Gheddafi insiste con Calderoli e gli dà del fascista

Dal testo integrale del discorso del leader libico spuntano nuove accuse all’ex ministro, ma senza pronunciarne mai il nome

da Milano

Sprezzante con Calderoli, minaccioso e retorico con l’Italia. Il discorso di Gheddafi è quello pronunciato giovedì sera, ma dalla trascrizione ufficiale, diffusa ieri dall’agenzia ufficiale libica Jana, emergono nuovi, significativi dettagli. L’ex ministro della Lega, sebbene non venga mai nominato, viene messo sotto accusa duramente dall’uomo forte di Tripoli. Gheddafi non ha dubbi: sono stati i suoi commenti «razzisti e da crociato» a provocare l’assalto di Bengasi, durante il quale i manifestanti «volevano uccidere il console», perché per loro «la vita di un solo uomo vale poco di fronte ai 700mila morti libici del periodo coloniale». Calderoli avrebbe dimostrato di «essere un fascista, reazionario e colonialista con idee vecchio stampo», ed è un bene che «il governo di Roma, che lo detesta, lo abbia licenziato. Tutto il popolo italiano lo ha isolato».
Non per questo il nostro Paese può sentirsi al sicuro. «L’Italia - aggiunge il numero uno libico - se vuole che le sue compagnie, i suoi consolati, le sue ambasciate e i suoi cittadini residenti in Libia vivano in pace, deve pagare il prezzo». Gheddafi ribadisce il suo rammarico per le violenze del 17 febbraio ma ricorda che sono dovute «al risentimento accumulato dal popolo libico dal 1911, che ad ogni occasione esplode perché il nostro popolo ha subito ingiustizia e distruzione e ha conosciuto migliaia di morti senza alcuna ragione, crimini che non sono stati indennizzati», come d’altronde gli altri popoli che hanno subito la colonizzazione. Roma, secondo Gheddafi, «deve risarcire i libici per garantire che non occuperà la Libia una seconda volta, non dico l’Italia di oggi di Berlusconi o Prodi, nostri amici, ma quella tra 50 o 100 anni. È nell’interesse dell’Italia non essere un giorno governata da un cattivo come Mussolini, Graziani...».
Il Colonnello, che di dittature se ne intende, riconosce, bontà sua, che «oggi il nostro è un Paese amico e non colonialista», e che quando insulta l’Italia «si riferisce a quella del Duce», ma poi avverte «che la mentalità della strada non è quella dei diplomatici». E che pertanto solo quando la gente comune si sarà convinta che i torti del passato sono stati compensati, si placherà «l’odio dei libici».
Eppure a Tripoli, la comunità italiana non sembra sentirsi particolarmente minacciata.
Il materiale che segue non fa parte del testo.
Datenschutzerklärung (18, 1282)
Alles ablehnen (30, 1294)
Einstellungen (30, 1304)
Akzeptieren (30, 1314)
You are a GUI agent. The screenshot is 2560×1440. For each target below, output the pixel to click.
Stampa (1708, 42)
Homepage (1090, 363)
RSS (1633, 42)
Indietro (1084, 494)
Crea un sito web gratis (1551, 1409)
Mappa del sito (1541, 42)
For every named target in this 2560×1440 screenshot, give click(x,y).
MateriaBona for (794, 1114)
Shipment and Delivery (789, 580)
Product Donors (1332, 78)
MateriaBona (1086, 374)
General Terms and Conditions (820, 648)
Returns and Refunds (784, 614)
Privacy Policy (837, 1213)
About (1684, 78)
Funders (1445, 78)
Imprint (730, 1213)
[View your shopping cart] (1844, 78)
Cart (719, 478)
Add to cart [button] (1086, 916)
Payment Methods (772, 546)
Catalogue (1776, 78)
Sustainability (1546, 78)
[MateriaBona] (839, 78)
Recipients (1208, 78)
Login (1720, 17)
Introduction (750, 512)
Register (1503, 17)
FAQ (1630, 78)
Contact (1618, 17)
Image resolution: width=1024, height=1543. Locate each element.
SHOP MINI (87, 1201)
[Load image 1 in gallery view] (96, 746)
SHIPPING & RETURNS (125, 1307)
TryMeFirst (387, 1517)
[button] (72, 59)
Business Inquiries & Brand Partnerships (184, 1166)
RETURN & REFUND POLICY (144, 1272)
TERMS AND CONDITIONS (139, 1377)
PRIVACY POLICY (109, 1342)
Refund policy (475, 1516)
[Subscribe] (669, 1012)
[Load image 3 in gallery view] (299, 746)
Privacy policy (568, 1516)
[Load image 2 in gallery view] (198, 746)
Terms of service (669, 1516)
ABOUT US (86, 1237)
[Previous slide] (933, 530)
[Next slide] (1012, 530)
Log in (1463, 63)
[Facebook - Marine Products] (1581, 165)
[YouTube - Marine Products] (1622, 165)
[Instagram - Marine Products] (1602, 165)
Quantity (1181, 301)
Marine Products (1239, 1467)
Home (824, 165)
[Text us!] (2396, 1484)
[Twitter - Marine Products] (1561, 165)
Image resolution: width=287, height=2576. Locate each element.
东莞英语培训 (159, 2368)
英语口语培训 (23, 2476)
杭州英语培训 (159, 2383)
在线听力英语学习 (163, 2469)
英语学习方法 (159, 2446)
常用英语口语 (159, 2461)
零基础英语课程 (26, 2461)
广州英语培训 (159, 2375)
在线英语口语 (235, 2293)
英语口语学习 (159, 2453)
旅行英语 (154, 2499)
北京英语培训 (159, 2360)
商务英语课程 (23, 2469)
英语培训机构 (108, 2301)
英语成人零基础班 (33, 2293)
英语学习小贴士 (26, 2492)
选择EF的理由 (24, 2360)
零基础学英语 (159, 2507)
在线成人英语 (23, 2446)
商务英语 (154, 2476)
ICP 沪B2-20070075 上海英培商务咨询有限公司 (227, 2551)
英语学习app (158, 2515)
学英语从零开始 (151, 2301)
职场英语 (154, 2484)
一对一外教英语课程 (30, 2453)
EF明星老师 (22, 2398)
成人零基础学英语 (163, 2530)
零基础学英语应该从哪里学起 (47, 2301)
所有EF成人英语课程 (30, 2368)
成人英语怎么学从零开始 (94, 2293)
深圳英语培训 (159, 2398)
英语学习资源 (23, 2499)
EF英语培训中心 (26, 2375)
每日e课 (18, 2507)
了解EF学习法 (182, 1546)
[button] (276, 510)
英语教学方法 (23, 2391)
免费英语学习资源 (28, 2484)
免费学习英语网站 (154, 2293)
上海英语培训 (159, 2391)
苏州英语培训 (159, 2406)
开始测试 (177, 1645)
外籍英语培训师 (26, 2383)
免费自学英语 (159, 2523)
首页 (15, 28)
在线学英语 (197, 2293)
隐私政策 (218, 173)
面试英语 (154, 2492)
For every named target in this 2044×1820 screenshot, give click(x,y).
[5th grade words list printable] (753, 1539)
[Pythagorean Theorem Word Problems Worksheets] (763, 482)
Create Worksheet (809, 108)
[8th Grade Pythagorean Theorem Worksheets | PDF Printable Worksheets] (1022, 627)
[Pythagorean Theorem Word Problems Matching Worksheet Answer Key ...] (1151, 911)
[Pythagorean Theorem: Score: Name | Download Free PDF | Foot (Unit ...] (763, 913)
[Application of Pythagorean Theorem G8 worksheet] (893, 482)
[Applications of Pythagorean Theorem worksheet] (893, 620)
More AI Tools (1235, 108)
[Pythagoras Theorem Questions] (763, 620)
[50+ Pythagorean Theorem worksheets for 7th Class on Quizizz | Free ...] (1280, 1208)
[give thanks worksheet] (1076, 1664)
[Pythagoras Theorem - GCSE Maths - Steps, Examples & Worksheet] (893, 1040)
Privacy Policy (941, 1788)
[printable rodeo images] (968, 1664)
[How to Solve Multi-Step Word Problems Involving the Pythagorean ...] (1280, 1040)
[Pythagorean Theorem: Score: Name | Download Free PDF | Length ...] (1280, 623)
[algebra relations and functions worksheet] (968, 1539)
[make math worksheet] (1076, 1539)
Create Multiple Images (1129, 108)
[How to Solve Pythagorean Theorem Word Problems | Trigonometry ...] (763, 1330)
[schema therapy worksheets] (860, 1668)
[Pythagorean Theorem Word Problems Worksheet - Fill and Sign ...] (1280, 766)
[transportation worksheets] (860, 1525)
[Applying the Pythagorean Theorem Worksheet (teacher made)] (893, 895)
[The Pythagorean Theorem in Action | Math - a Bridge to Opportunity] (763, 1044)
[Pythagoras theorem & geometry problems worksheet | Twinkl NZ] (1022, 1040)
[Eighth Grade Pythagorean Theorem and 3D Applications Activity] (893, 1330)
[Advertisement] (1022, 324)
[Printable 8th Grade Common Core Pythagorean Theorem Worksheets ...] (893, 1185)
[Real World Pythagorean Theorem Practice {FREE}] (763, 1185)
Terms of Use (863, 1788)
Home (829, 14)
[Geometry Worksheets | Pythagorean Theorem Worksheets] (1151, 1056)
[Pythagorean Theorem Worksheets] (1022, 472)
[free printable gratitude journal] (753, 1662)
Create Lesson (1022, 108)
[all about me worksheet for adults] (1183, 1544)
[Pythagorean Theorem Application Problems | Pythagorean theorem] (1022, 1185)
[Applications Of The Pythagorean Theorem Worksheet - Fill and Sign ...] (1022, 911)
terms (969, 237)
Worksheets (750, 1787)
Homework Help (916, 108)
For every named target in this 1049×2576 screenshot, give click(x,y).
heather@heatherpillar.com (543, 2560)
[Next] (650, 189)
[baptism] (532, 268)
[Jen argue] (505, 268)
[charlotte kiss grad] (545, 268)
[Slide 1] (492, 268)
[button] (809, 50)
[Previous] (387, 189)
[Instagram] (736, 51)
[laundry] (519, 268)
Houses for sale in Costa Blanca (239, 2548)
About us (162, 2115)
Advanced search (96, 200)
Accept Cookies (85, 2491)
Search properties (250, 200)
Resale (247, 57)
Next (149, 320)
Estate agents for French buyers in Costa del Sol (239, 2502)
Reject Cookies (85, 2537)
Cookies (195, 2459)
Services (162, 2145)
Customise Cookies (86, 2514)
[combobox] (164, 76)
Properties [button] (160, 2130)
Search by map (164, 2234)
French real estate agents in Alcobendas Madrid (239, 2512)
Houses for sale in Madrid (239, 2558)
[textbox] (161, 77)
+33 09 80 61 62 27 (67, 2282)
Dalle testimonianze dei nostri connazionali la vita sembra scorrere tranquilla e i preparativi per la grande fiera internazionale non hanno subito rallentamenti. Di questo grande astio verso gli italiani da parte di una popolazione che oltretutto oggi è composta essenzialmente di giovani in cerca di un lavoro con pochi ricordi del periodo coloniale, non sembra esserci traccia. Almeno per ora. Nemmeno i turisti sembrano spaventati. Ieri a Fiumicino non ci sono state disdette sul volo in partenza per la Libia.
L’impressione di gran parte degli osservatori è che in realtà il discorso dell’altra sera fosse rivolto più agli oppositori interni e che pertanto le minacce all’Italia fossero pretestuose, così come la lunga invettiva contro il colonialismo occidentale. «A cosa è servito alla Gran Bretagna colonizzare l’India, il Sudan oppure il terzo mondo costituendo un impero dal quale non tramontava il sole? A niente. - tuona il leader libico - Cosa ha ricavato l’America dal Vietnam? Niente se non sconfitte ed è lei che è uscita perdente. E cosa ricaverà dall’Irak ? Perdite. Cosa ne ha ricavato l’Italia colonizzando Libia, Somalia oppure l’Etiopia? Ha ottenuto sconfitte e la maledizione della storia».
Un’esibizione di forza, la sua, per dimostrare di essere saldamente in sella, con una stoccata gli Usa, con cui, peraltro, ora è in buoni rapporti. Gheddafi stronca il processo di democratizzazione. «Fate elezioni libere in Pakistan e sarà governato dai seguaci di Bin Laden, che avrà l’atomica», ammonisce. «Lasciate candidare i Talebani e il Mullah Omar diventerà il presidente dell’Afghanistan...

Fate uscire dalla tomba Khomeini e lui diventerà presidente dell’Iran...» «Se ci fossero elezioni libere ovunque, dice il leader libico, salirebbe al potere gente che l’Occidente non vuole».
Ma il problema, secondo lui, è che l’America vuole solo «servire i propri interessi».